* **ARTICLE**:
_ _ _ _ _

Nous avons aussi des parcours de seconde catégorie qui demandent une approche différente. La pêche des carnassiers, de la carpe et des poissons blancs sont les principales pêches pratiquées sur nos plans d’eau, une fois l’euphorie de la pêche à la truite arc-en-ciel passée. Les 2 petits plans d’eau bénéficient d’aménagements piscicoles et halieutiques (frayères artificielles, caches à poissons, ponton pour personnes à mobilité réduite, etc…). Ils sont aussi régulièrement alevinés (gardons, tanches, carpes et carnassiers), on essaie d’y rendre la pêche facile, agréable et accessible à tous.
Mise en place de Frayères.
Notre grand plan d’eau est lui géré d’une façon « patrimoniale ». Sa taille de 33 ha ne nous permet pas financièrement de l’aleviner convenablement. Nous travaillons donc sur le milieu (aménagement de frayères, réserves…), tout en appliquant une gestion adaptée à son biotope et à sa taille. La pression de pêche à la carpe, due à une population exceptionnelle, y est colossale ; des carpistes de la France entière et de toute l’Europe pratiquent le plan d’eau de Longeville. La cohabitation entre les différents utilisateurs n’est donc pas toujours au beau fixe. Mais ces dernières années nous remarquons une très nette amélioration de la situation, grâce notamment au travail de notre garderie et aux échanges engagés pour une meilleure cohabitation des usagers du plan d’eau.

_ _ _ _ _

* **EXERCICE 1**: Indiquez si chacune des affirmations suivantes concorde avec l'article sur les plans d'eau de pêche, par oui ou non, en citant les mots décisifs de l'article. (a) Le grand plan d'eau a une superficie de 33 ha. (b) Le grand plan d'eau est aleviné régulièrement. (c) Les petits plans d'eau disposent d'un ponton pour personnes à mobilité réduite.

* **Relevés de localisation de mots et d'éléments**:
_ _ _ _ _

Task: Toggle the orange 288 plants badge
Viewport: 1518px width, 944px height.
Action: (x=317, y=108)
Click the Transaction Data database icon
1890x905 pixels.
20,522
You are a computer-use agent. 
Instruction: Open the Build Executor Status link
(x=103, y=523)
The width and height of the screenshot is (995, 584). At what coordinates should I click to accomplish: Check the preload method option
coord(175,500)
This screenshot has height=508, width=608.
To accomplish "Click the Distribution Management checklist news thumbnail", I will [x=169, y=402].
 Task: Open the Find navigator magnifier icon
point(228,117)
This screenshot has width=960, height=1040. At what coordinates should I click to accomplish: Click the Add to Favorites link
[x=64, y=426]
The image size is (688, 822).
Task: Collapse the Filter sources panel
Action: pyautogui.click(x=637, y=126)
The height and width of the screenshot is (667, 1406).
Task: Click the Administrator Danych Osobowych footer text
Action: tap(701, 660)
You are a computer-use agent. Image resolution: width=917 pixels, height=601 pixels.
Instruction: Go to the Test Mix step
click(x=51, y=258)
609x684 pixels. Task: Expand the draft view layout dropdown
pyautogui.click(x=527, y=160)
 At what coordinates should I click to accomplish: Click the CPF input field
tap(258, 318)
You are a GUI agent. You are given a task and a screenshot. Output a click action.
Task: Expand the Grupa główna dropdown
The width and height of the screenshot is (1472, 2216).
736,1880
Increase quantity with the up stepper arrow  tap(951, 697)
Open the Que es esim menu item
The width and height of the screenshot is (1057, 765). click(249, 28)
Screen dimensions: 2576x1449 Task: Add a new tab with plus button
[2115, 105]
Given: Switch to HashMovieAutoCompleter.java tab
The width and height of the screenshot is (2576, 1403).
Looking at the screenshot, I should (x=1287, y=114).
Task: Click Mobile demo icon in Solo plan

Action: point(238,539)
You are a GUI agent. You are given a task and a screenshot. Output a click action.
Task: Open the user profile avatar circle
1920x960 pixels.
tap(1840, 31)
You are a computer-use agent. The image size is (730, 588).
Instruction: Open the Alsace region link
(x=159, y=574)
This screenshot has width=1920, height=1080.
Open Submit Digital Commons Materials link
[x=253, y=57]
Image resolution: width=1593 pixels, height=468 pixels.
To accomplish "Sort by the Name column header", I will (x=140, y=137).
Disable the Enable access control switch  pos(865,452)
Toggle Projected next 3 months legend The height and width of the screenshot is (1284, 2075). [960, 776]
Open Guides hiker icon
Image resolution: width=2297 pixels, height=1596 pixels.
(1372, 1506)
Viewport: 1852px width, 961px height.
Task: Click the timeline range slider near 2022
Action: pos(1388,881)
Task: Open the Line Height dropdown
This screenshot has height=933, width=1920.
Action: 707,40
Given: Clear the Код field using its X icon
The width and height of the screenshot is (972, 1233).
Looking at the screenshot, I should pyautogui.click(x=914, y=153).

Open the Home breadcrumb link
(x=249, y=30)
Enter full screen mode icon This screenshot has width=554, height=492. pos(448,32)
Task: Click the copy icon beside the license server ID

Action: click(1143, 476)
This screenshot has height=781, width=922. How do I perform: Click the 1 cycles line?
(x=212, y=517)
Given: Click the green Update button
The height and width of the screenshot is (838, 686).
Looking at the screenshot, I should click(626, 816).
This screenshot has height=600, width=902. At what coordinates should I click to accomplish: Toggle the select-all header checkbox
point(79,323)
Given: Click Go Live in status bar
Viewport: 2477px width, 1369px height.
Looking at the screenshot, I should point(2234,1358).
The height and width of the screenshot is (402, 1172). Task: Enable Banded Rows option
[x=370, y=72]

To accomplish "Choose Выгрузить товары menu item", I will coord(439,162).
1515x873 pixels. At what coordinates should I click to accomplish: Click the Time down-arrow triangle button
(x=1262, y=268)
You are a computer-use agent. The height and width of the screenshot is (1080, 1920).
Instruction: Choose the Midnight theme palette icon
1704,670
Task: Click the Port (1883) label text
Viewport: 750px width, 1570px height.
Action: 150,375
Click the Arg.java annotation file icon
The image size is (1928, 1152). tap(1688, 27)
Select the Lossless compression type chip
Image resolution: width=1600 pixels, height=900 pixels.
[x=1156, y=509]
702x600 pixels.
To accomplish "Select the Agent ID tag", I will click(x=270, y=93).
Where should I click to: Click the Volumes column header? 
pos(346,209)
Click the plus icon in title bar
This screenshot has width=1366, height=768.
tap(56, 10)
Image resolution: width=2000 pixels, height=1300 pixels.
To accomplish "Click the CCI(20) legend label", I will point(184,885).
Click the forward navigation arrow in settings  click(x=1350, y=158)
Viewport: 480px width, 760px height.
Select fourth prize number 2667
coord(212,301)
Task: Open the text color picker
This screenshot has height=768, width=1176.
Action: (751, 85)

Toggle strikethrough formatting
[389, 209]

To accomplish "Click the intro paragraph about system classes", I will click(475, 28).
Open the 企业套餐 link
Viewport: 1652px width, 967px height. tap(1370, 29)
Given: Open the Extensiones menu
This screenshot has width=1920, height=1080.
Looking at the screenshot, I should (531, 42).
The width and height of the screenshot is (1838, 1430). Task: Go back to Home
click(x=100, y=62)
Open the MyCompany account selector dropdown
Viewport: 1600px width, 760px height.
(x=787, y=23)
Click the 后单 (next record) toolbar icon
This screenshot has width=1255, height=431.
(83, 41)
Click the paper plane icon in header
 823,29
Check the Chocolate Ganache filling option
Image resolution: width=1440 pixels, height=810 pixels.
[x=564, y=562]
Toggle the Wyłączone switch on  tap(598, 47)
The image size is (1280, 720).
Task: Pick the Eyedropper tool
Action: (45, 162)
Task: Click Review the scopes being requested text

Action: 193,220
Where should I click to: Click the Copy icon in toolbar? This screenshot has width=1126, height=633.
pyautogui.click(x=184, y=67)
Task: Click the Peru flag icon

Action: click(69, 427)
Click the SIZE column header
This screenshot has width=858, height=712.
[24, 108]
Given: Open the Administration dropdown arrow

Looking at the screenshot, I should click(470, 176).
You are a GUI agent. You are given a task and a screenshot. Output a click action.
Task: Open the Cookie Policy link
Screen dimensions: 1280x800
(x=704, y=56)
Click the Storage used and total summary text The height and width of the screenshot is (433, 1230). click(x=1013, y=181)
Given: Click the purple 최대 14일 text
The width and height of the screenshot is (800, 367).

_ _ _ _ _

* **EXERCICE 2**: Réécrivez les lignes des relevés en commençant par la ligne qui contient « 1515x873 pixels. At » et en allant jusqu'à la ligne qui contient « The image size is (1928, 1152). tap(1688, 27) », toutes deux comprises, en remplaçant « Instruction » par « Consigne » sans rien modifier d'autre. Ne donnez que ces lignes.

* **RÉPONSE 1**:
(a) Oui : « Sa taille de 33 ha ».
(b) Non : « Sa taille de 33 ha ne nous permet pas financièrement de l’aleviner convenablement. »
(c) Oui : « ponton pour personnes à mobilité réduite ».

* **RÉPONSE 2**:
1515x873 pixels. At what coordinates should I click to accomplish: Click the Time down-arrow triangle button
(x=1262, y=268)
You are a computer-use agent. The height and width of the screenshot is (1080, 1920).
Consigne: Choose the Midnight theme palette icon
1704,670
Task: Click the Port (1883) label text
Viewport: 750px width, 1570px height.
Action: 150,375
Click the Arg.java annotation file icon
The image size is (1928, 1152). tap(1688, 27)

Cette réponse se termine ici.